Introduction. We are looking for longitudinal asymmetry of crater density on the icy satellites. Seven satellites are considered. All of them: (i) Are tectonically non-active; (ii) Have predominantly water ice on their uppermost layers. So, the surfaces are mechanically similar and therefore their responses for an impact ought to be similar, provide impactor energy and incident angle are the same. Moreover: (iii) Six of these satellites have spent almost all their life rotating synchronously with revolution (Iapetus is, possibly, an exception).
Craters’ statistics. Satellites surfaces are divided for 8 meridianal sectors, 45° each. The meridian 0° is planet-facing. The sectors are divided by the parallels onto curvilinear rectangles. The rectangles considered farther are of the near-equatorial belt from 30°S to 30°N (for Mimas) and narrower (other satellites). The craters are counted in some of the rectangles, namely in these presented in the best maps available in the internet pages. Total number of craters considered is a few dozens of thousands. Four bins of the craters’ size are considered for each satellite. Due to different scales of the maps the bins’ limits are different for each satellite. Only craters with visible full circumference are counted for avoid overlapping.
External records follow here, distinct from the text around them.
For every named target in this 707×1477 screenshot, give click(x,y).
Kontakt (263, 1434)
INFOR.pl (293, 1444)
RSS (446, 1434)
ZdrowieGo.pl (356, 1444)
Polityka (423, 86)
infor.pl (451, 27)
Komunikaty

Row results are presented on a set of diagrams: (i) (Crater density) and (ii) (Fraction of the surface occupied by craters) versus (Satelitographical longitude). To make results more reliable statistics of the craters ought to be done on a larger fraction of the surfaces.
Conclusions. It was found that Mimas, Dione, Rhea, and Iapetus are cratered more intense on their far side than in the near side. (Far side of Mimas is cratered almost twice as much as the near side.) Preliminary explanation: For the excess of crater density on the far side the interplanetary impactors approaching Saturnian system from outside are responsible.